Texto para leer:
────

El secreto profesional a la cárcel
«Si no se puede confiar en que los periodistas mantengan lo que se les dice en confianza, entonces los periodistas no puede trabajar y no puede haber prensa libre». Así se expresaba hace pocos días Judith Miller, una periodista de The New York Times antes de ingresar en la prisión de Alejandría, un centro penitenciario cercano a Washington, por orden del juez de la capital federal, Thomas Hogan. La razón de la privación de libertad ha sido su negativa a revelar las fuentes de las que disponía en un caso relativo a una filtración de origen gubernamental de una información que ella no publicó, pero que a través del trabajo informativo de otros medios como la revista Time y su periodista M. Cooper, permitió conocer la identidad de una agente secreta de la CIA. En apoyo a su periodista, el diario neoyorquino ha argumentado que si Miller hubiese declarado acerca de sus fuentes de información sería «mucho más difícil convencer a un asustado funcionario de que hable sobre fechorías en altas instancias o que un preocupado empleado revele los delitos en su empresa». Asimismo, el prestigioso diario añadió que los periodistas responsables «asumen que las libertades de la prensa no son absolutas y que deben ser ejercidas con responsabilidad» pero «los límites no pueden ser dictados por el capricho del poder». Es un razonamiento especialmente lúcido y explícito para definir el significado del derecho al secreto profesional de los periodistas en una sociedad democrática. Porque, en efecto, se trata de un derecho que, de acuerdo con la definición adoptada en 1974 por el Consejo de Europa, asiste al profesional de la información a «negarse a revelar la identidad del autor de la información, a su empresa, a terceros y a las autoridades públicas o judiciales».
Desde luego, y a pesar de lo que de forma simplista o interesada se acostumbra a sostener en sentido contrario, es evidente que el secreto profesional no es una patente de corso para el periodista. El fundamento de este derecho es, en primer lugar, objetivo por ser la sociedad en su conjunto la destinataria natural del derecho a recibir información, por grave y preocupante que ésta pueda ser para las altas instituciones del Estado o las corporaciones privadas. Y, a su vez, es también subjetivo porque ha de permitir al periodista ejercer el derecho a comunicar información cuando ésta es de interés público, en condiciones profesionales que permitan garantizar la difusión de una información diligente, esto es, una información suficientemente contrastada, de acuerdo con las normas de la deontología profesional, como así lo estableció el Tribunal Supremo de los Estados Unidos en su ya célebre sentencia de 1964, en el caso New York Times v. Sullivan. Una doctrina que, asimismo, fue adoptada por el Tribunal Constitucional español en su sentencia 6/1988 y que ha hecho fortuna. En definitiva, como apuntaba The New York Times hace unos días, lo que protege el derecho al secreto profesional es una información responsable, no el amarillismo informativo que invoca unas fuentes que muchas veces nunca han existido.

────

Bloque de datos:
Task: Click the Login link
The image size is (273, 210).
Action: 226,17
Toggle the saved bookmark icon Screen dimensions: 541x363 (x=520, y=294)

────

Qué hacer:
¿Puedes retomar el texto sobre el secreto profesional de los periodistas y continuarlo justo después de su última oración?

Resultado:
Por tanto, si esta condición se cumple, no obstante, ¿puede un periodista ir a la cárcel por desacato al juez al no difundir la identidad de sus fuentes? En los Estados Unidos es evidente que puede ocurrir. En este sentido, el caso Miller no es un supuesto aislado; así lo prueban también la privación de libertad impuesta en 1974 por un juez del Estado de Nueva York al también periodista de The New York Times Myron L. Faber y otros casos similares, a pesar de la existencia en muchos Estados de la Unión de las llamadas shield law o leyes escudo, que han protegido el derecho de reserva sobre las fuentes, una garantía que, sin embargo, no ha alcanzado a la legislación federal.
En los Estados Unidos ha habido casos célebres, como los de Judy Garland v. Marie Torre (1958), o el más significativo relacionado con las actividades de los Black Panthers (panteras negras) Branzburg v. Hayes (1972).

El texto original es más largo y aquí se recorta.